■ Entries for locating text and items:
═══
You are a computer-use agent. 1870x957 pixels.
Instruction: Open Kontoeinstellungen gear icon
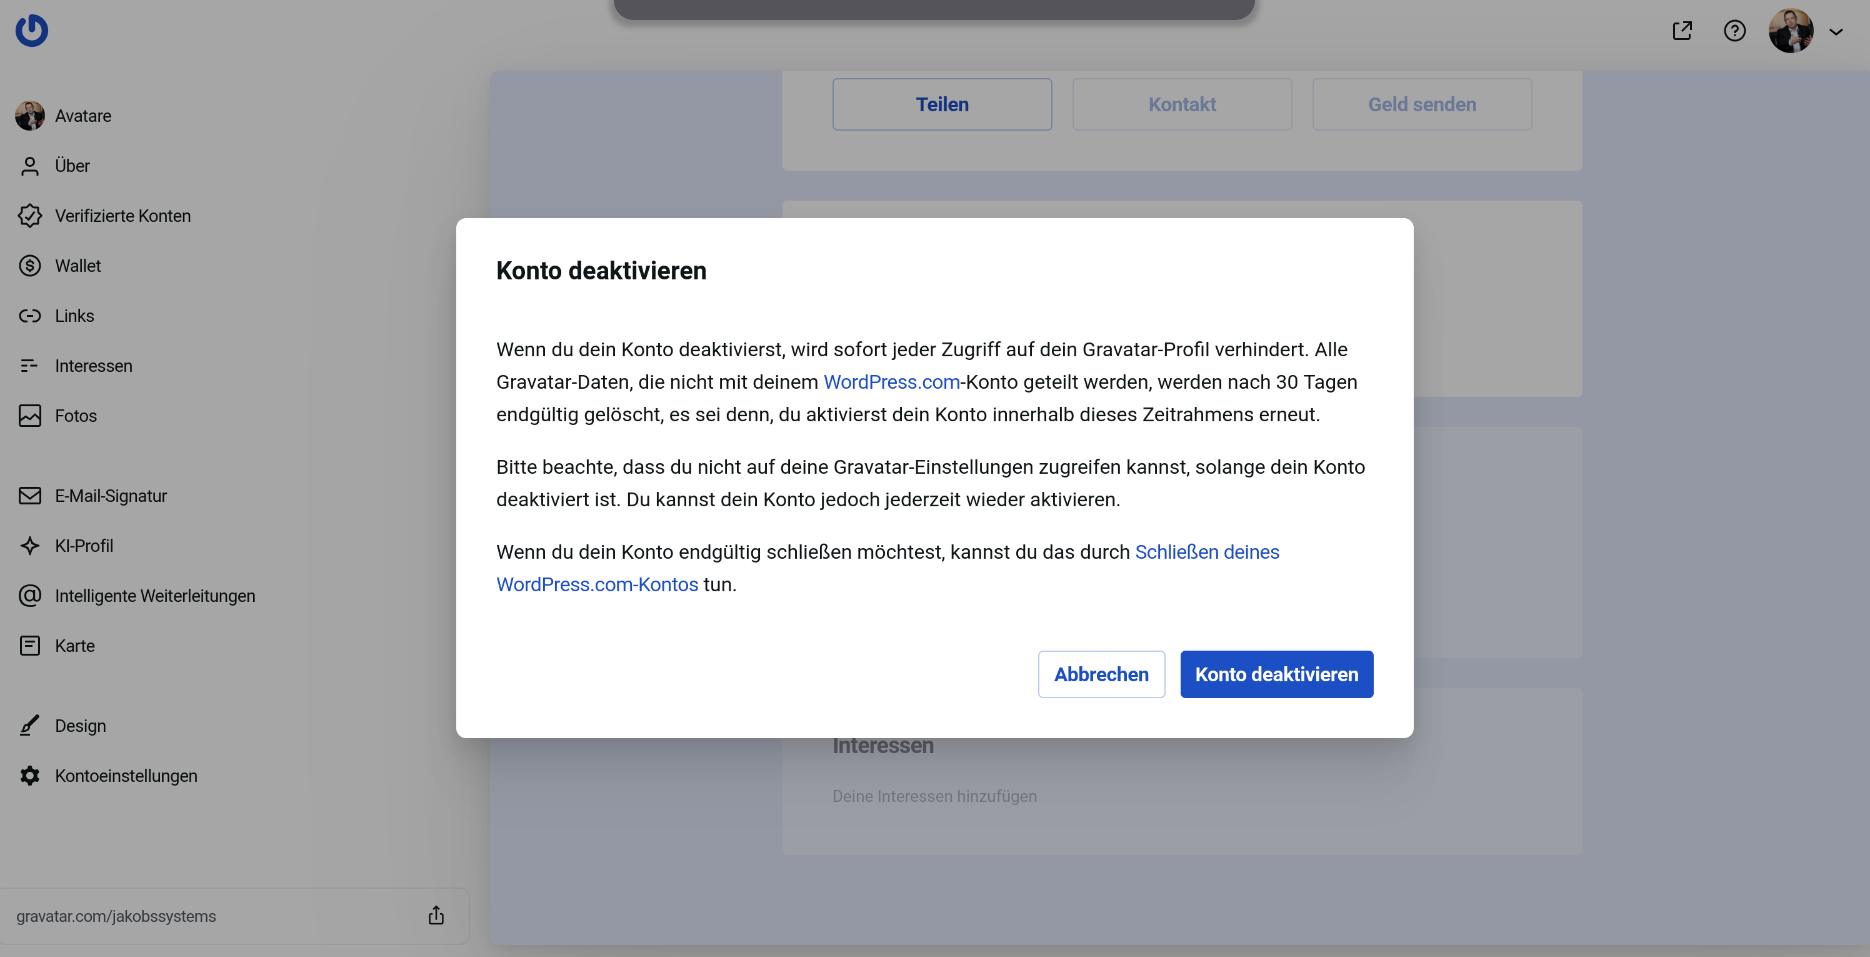tap(30, 776)
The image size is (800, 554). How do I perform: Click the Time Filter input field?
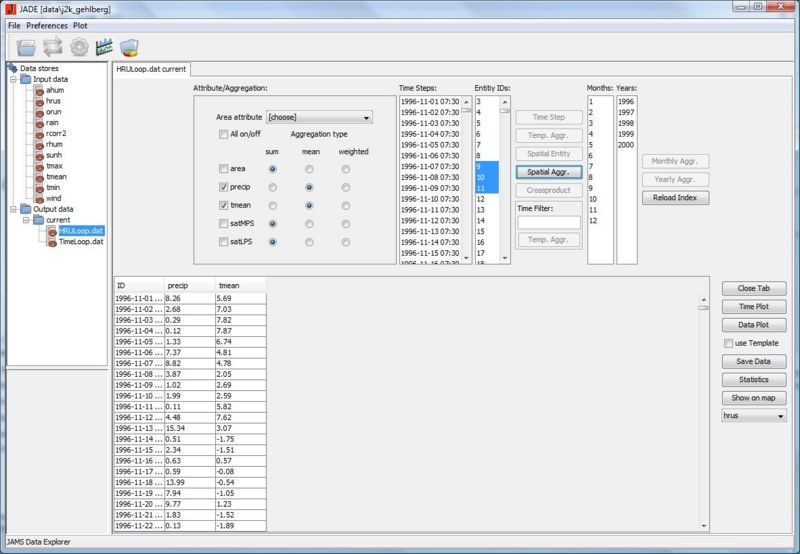point(547,222)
═══
■ Your task:
Please output every line of the entries above as a numbered list, leaving out blank lines and the pictures.

■ The answer:
1. You are a computer-use agent. 1870x957 pixels.
2. Instruction: Open Kontoeinstellungen gear icon
3. tap(30, 776)
4. The image size is (800, 554). How do I perform: Click the Time Filter input field?
5. point(547,222)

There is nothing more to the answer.